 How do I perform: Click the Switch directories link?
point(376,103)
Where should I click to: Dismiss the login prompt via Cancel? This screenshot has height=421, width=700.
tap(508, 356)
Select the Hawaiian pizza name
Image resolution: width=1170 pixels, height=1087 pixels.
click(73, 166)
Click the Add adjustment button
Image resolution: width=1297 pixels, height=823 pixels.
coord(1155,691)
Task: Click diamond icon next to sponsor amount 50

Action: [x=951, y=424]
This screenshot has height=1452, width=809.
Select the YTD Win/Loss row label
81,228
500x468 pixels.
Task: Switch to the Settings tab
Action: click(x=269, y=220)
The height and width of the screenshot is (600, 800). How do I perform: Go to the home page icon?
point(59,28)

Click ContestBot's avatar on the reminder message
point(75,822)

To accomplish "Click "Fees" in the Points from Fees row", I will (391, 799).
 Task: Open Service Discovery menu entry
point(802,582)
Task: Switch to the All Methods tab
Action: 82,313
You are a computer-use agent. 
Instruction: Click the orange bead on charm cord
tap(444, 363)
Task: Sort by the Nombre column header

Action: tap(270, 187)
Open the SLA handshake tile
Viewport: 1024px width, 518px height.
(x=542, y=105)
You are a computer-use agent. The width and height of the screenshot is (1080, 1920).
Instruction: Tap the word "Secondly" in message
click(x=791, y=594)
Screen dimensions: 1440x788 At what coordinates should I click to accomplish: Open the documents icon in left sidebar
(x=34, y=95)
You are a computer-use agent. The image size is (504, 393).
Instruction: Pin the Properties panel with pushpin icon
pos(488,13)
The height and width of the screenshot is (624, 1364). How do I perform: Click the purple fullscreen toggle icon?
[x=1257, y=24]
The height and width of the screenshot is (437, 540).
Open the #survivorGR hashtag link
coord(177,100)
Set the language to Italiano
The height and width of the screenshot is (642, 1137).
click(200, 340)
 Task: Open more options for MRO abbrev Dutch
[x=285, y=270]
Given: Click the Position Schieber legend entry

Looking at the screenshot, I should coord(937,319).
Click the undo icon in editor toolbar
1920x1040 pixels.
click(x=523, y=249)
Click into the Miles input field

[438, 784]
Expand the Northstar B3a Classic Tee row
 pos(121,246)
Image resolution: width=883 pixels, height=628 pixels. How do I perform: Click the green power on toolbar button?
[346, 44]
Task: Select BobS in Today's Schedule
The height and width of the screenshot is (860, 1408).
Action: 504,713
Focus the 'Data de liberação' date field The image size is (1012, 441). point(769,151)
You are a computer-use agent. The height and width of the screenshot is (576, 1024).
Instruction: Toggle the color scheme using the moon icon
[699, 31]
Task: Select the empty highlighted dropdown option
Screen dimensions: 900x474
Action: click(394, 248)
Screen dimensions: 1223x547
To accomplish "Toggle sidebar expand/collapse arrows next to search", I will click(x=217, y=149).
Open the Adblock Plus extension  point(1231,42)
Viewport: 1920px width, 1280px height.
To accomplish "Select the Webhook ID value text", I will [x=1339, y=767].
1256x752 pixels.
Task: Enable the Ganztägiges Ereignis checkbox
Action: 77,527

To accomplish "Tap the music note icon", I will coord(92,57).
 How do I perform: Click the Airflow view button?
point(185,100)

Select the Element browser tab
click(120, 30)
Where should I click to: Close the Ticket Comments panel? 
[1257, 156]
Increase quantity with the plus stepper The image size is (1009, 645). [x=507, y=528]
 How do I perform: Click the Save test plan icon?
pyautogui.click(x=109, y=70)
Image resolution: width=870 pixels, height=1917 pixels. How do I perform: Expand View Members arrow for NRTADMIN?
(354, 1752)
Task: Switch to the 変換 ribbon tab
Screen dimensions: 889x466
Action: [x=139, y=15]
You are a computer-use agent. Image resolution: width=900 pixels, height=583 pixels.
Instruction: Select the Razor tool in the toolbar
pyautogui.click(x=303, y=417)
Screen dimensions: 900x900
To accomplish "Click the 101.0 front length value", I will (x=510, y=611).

◇ ◇ ◇ ◇ ◇

*Directions for this task*
Restate the entries above, keeping every word intact.

*Result below*
 How do I perform: Click the Switch directories link?
point(376,103)
Where should I click to: Dismiss the login prompt via Cancel? This screenshot has height=421, width=700.
tap(508, 356)
Select the Hawaiian pizza name
Image resolution: width=1170 pixels, height=1087 pixels.
click(73, 166)
Click the Add adjustment button
Image resolution: width=1297 pixels, height=823 pixels.
coord(1155,691)
Task: Click diamond icon next to sponsor amount 50

Action: [x=951, y=424]
This screenshot has height=1452, width=809.
Select the YTD Win/Loss row label
81,228
500x468 pixels.
Task: Switch to the Settings tab
Action: click(x=269, y=220)
The height and width of the screenshot is (600, 800). How do I perform: Go to the home page icon?
point(59,28)

Click ContestBot's avatar on the reminder message
point(75,822)

To accomplish "Click "Fees" in the Points from Fees row", I will (391, 799).
 Task: Open Service Discovery menu entry
point(802,582)
Task: Switch to the All Methods tab
Action: 82,313
You are a computer-use agent. 
Instruction: Click the orange bead on charm cord
tap(444, 363)
Task: Sort by the Nombre column header

Action: tap(270, 187)
Open the SLA handshake tile
Viewport: 1024px width, 518px height.
(x=542, y=105)
You are a computer-use agent. The width and height of the screenshot is (1080, 1920).
Instruction: Tap the word "Secondly" in message
click(x=791, y=594)
Screen dimensions: 1440x788 At what coordinates should I click to accomplish: Open the documents icon in left sidebar
(x=34, y=95)
You are a computer-use agent. The image size is (504, 393).
Instruction: Pin the Properties panel with pushpin icon
pos(488,13)
The height and width of the screenshot is (624, 1364). How do I perform: Click the purple fullscreen toggle icon?
[x=1257, y=24]
The height and width of the screenshot is (437, 540).
Open the #survivorGR hashtag link
coord(177,100)
Set the language to Italiano
The height and width of the screenshot is (642, 1137).
click(200, 340)
 Task: Open more options for MRO abbrev Dutch
[x=285, y=270]
Given: Click the Position Schieber legend entry

Looking at the screenshot, I should coord(937,319).
Click the undo icon in editor toolbar
1920x1040 pixels.
click(x=523, y=249)
Click into the Miles input field

[438, 784]
Expand the Northstar B3a Classic Tee row
 pos(121,246)
Image resolution: width=883 pixels, height=628 pixels. How do I perform: Click the green power on toolbar button?
[346, 44]
Task: Select BobS in Today's Schedule
The height and width of the screenshot is (860, 1408).
Action: 504,713
Focus the 'Data de liberação' date field The image size is (1012, 441). point(769,151)
You are a computer-use agent. The height and width of the screenshot is (576, 1024).
Instruction: Toggle the color scheme using the moon icon
[699, 31]
Task: Select the empty highlighted dropdown option
Screen dimensions: 900x474
Action: click(394, 248)
Screen dimensions: 1223x547
To accomplish "Toggle sidebar expand/collapse arrows next to search", I will click(x=217, y=149).
Open the Adblock Plus extension  point(1231,42)
Viewport: 1920px width, 1280px height.
To accomplish "Select the Webhook ID value text", I will [x=1339, y=767].
1256x752 pixels.
Task: Enable the Ganztägiges Ereignis checkbox
Action: 77,527

To accomplish "Tap the music note icon", I will coord(92,57).
 How do I perform: Click the Airflow view button?
point(185,100)

Select the Element browser tab
click(120, 30)
Where should I click to: Close the Ticket Comments panel? 
[1257, 156]
Increase quantity with the plus stepper The image size is (1009, 645). [x=507, y=528]
 How do I perform: Click the Save test plan icon?
pyautogui.click(x=109, y=70)
Image resolution: width=870 pixels, height=1917 pixels. How do I perform: Expand View Members arrow for NRTADMIN?
(354, 1752)
Task: Switch to the 変換 ribbon tab
Screen dimensions: 889x466
Action: [x=139, y=15]
You are a computer-use agent. Image resolution: width=900 pixels, height=583 pixels.
Instruction: Select the Razor tool in the toolbar
pyautogui.click(x=303, y=417)
Screen dimensions: 900x900
To accomplish "Click the 101.0 front length value", I will (x=510, y=611).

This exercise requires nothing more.